REQUIRED WORK
Reproduce everything from "A = get_trans_mat(transition_matrix, transition_fn, t)" down to "lax.scan(_step, carry, jnp.arange(num_timesteps))" in the code diff below on padded-array inference, keeping every character as it stands.

PAGE TEXT
— Start —

Add support for inference with padded arrays to support vmap over variable-length time series

dynamax/hidden_markov_model/inference.py

@@ -101,7 +101,8 @@ def hmm_filter(
     transition_matrix: Union[Float[Array, "num_timesteps num_states num_states"],
                              Float[Array, "num_states num_states"]],
     log_likelihoods: Float[Array, "num_timesteps num_states"],
-    transition_fn: Optional[Callable[[Int], Float[Array, "num_states num_states"]]] = None
+    transition_fn: Optional[Callable[[Int], Float[Array, "num_states num_states"]]] = None,
+    num_timesteps: Optional[Int] = None,
 ) -> HMMPosteriorFiltered:
     r"""Forwards filtering
 
@@ -115,27 +116,32 @@ def hmm_filter(
         transition_matrix: $p(z_{t+1} \mid z_t, u_t, \theta)$
         log_likelihoods: $p(y_t \mid z_t, u_t, \theta)$ for $t=1,\ldots, T$.
         transition_fn: function that takes in an integer time index and returns a $K \times K$ transition matrix.
+        num_timesteps: number of "valid" timesteps, to support vmapping with padded arrays.
 
     Returns:
         filtered posterior distribution
 
     """
-    num_timesteps, num_states = log_likelihoods.shape
+    max_num_timesteps = log_likelihoods.shape[0]
+    num_timesteps = num_timesteps if num_timesteps is not None else max_num_timesteps
 
     def _step(carry, t):
         log_normalizer, predicted_probs = carry
 
         A = get_trans_mat(transition_matrix, transition_fn, t)
         ll = log_likelihoods[t]
 
+        # Ignore observations after specified number of timesteps
+        ll = jnp.where(t < num_timesteps, ll, 0.0)
+
         filtered_probs, log_norm = _condition_on(predicted_probs, ll)
         log_normalizer += log_norm
         predicted_probs_next = _predict(filtered_probs, A)
 
         return (log_normalizer, predicted_probs_next), (filtered_probs, predicted_probs)
 
     carry = (0.0, initial_distribution)
-    (log_normalizer, _), (filtered_probs, predicted_probs) = lax.scan(_step, carry, jnp.arange(num_timesteps))
+    (log_normalizer, _), (filtered_probs, predicted_probs) = lax.scan(_step, carry, jnp.arange(max_num_timesteps))
 
     post = HMMPosteriorFiltered(marginal_loglik=log_normalizer,
                                 filtered_probs=filtered_probs,
@@ -149,7 +155,8 @@ def hmm_backward_filter(
     transition_matrix: Union[Float[Array, "num_timesteps num_states num_states"],
                              Float[Array, "num_states num_states"]],
     log_likelihoods: Float[Array, "num_timesteps num_states"],
-    transition_fn: Optional[Callable[[Int], Float[Array, "num_states num_states"]]]= None
+    transition_fn: Optional[Callable[[Int], Float[Array, "num_states num_states"]]]= None,
+    num_timesteps: Optional[Int] = None
 ) -> Tuple[Float, Float[Array, "num_timesteps num_states"]]:
     r"""Run the filter backwards in time. This is the second step of the forward-backward algorithm.

— End —

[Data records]
— Start —

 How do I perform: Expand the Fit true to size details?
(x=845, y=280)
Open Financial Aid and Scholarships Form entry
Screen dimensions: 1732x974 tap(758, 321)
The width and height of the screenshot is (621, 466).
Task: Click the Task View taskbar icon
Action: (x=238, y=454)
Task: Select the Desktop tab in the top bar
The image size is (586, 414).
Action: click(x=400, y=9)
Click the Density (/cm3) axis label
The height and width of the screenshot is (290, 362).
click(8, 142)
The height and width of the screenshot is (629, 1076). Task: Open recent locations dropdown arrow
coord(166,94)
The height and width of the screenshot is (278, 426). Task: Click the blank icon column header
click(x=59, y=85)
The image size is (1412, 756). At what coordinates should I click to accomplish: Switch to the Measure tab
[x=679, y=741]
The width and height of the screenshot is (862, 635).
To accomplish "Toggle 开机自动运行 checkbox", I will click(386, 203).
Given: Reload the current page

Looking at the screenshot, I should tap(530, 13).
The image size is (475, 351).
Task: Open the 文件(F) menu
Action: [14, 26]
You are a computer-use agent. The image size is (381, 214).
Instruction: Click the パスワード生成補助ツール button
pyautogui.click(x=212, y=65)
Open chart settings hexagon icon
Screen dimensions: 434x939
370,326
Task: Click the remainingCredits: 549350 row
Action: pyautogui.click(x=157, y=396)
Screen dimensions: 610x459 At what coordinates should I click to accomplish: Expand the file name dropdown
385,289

— End —

SOLVED EXERCISE
A = get_trans_mat(transition_matrix, transition_fn, t)
         ll = log_likelihoods[t]
 
+        # Ignore observations after specified number of timesteps
+        ll = jnp.where(t < num_timesteps, ll, 0.0)
+
         filtered_probs, log_norm = _condition_on(predicted_probs, ll)
         log_normalizer += log_norm
         predicted_probs_next = _predict(filtered_probs, A)
 
         return (log_normalizer, predicted_probs_next), (filtered_probs, predicted_probs)
 
     carry = (0.0, initial_distribution)
-    (log_normalizer, _), (filtered_probs, predicted_probs) = lax.scan(_step, carry, jnp.arange(num_timesteps))